The most successful portions of her book deal with the catalyst of colonialism, commerce, professionalization of younger sons in multinational British companies and the drive towards partition, inheritance and monogamous nuclear families. This transition to patriarchal imperatives, she argues comes from the reading of law court cases, where British judges saw the avunculate as merely another form of patriarchal function. When a father and the mother’s brother quarrelled over the guardianship of two children (Baputty v Chathu) in 1872, the High Court Judge, Holloway declaimed that “By the principles of the laws of Malabar, the mother herself, while alive, and her children too, were under the guardianship of the head of the family, the karnavan. Their position was precisely analogous to that of a Roman family under patria potestas. The karnavan is as much the guardian and representative for all purposes of property, of every member within the tharavadu, as the Roman father or grandfather.” It would seem therefore that function and analogy sometimes work successfully to disguise reality. Yet Arunima is not able to draw into her small, compacted, dense text the actual voices that make social life what it is. This absence is very disquieting.

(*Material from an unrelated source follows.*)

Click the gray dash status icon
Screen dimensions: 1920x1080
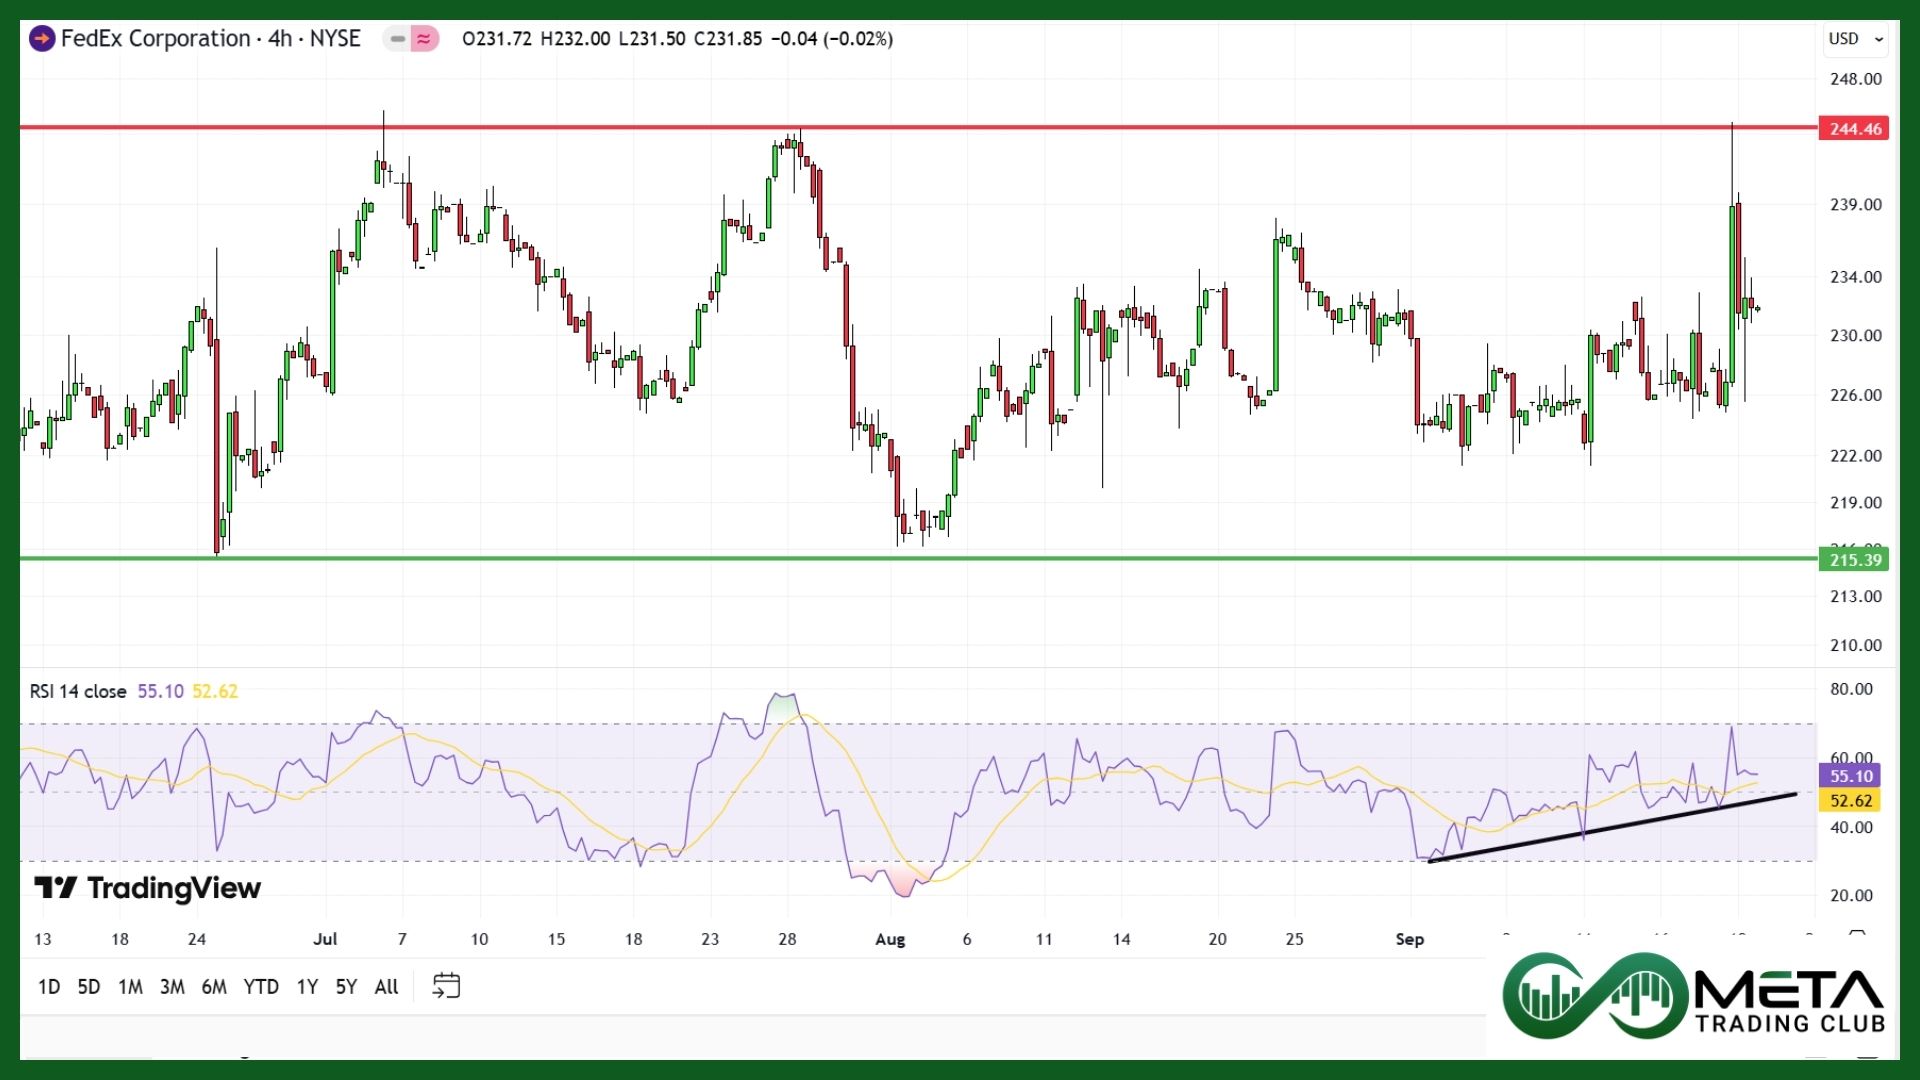pyautogui.click(x=398, y=39)
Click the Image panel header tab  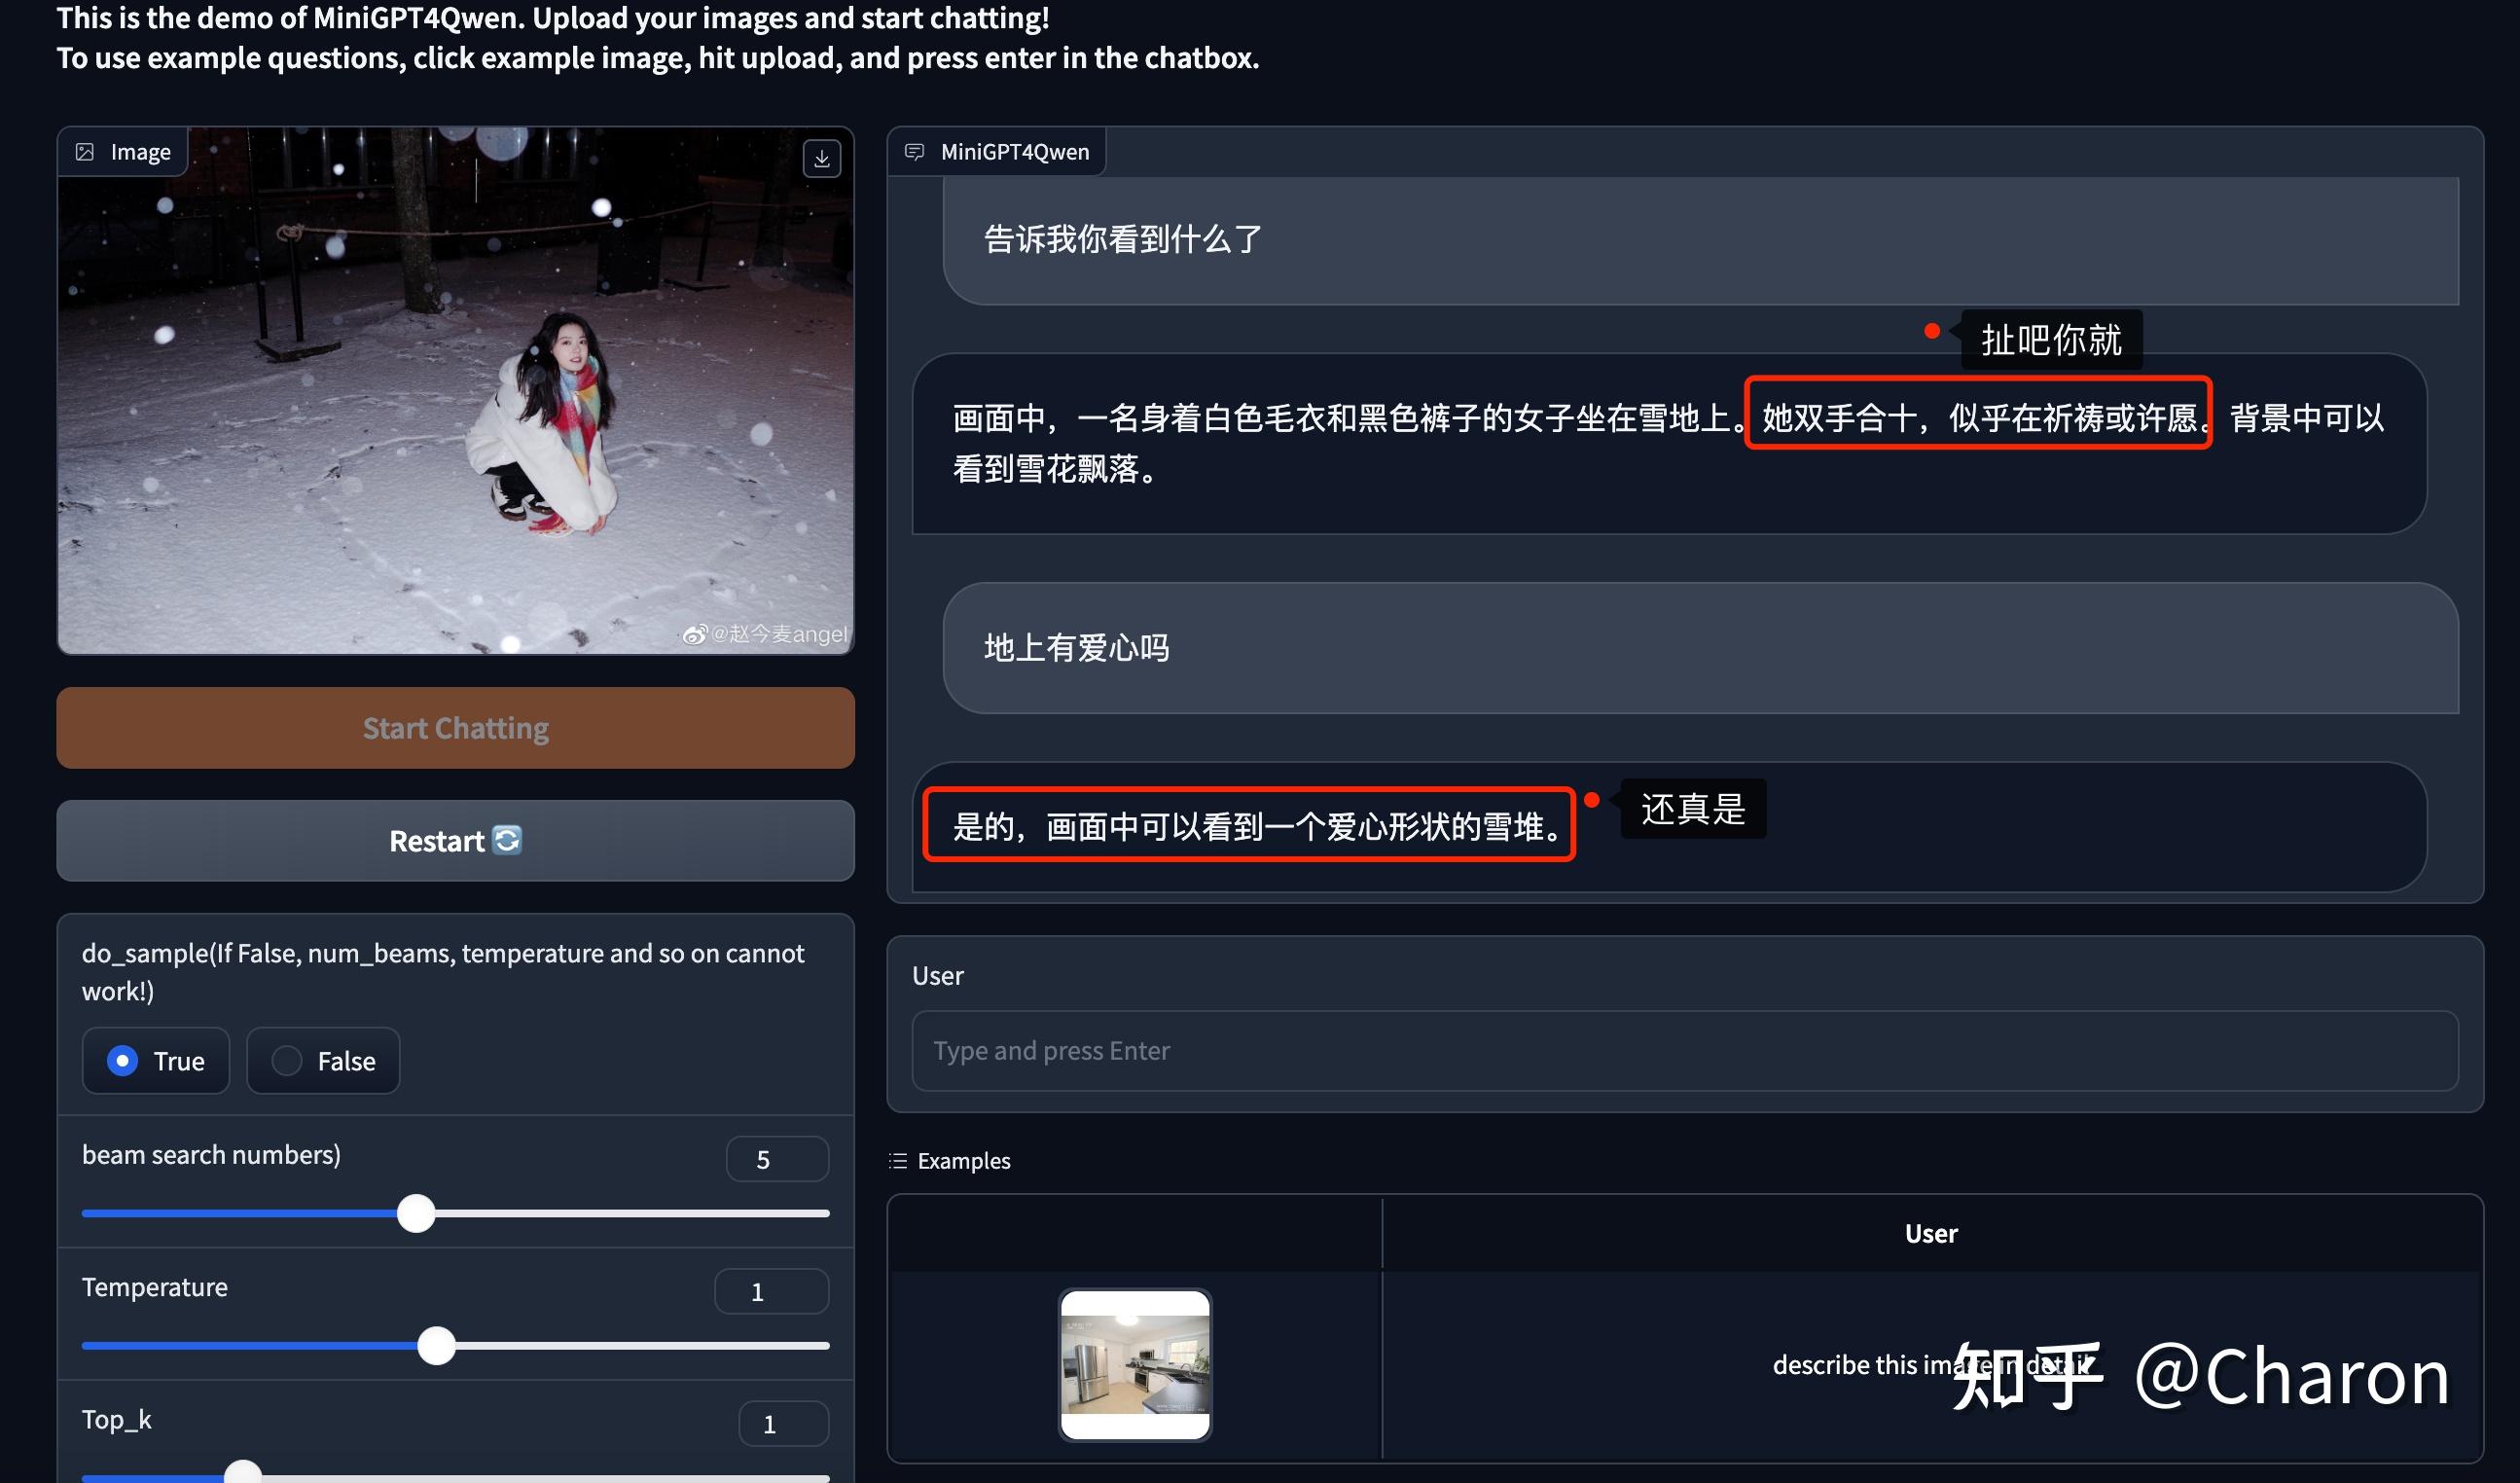pos(122,151)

Malinowski in his special foreword (authorially dated 1931) to The Sexual Life of Savages writes “The function, therefore, of many features of human culture is not the direct satisfaction of nutritive or sexual needs, but rather the satisfaction of what might be called instrumental needs, that is, needs for instruments for means to an end, the end being the biological well-being of the individual, the procreation of the species, and also the spiritual development, and the personality, and the establishment of a give-and-take in social cooperation. Instrumental needs, again, that is the body of artifacts and social organization imply other requirements. The whole production is based on knowledge, while social organization is based on morality, religion and magic. We have therefore cultural wants of a yet higher degree of derivation, and I like to call them integrative need.” Arunima sets the ball rolling about exactly these issues which fire our imagination today—is personal law conducive to the rational integration of society and are there humane ways by which assimilation to codified law takes place? Who decides who are the losers in this game of litigational diversity or uniformity? In the case of the Nairs, the women lost many powers which had contributed to their self awareness as human beings, in a generally male dominated, even if not patriarchal society.
Susan Visvanathan is Associate Professor at Jawaharlal Nehru University, New Delhi.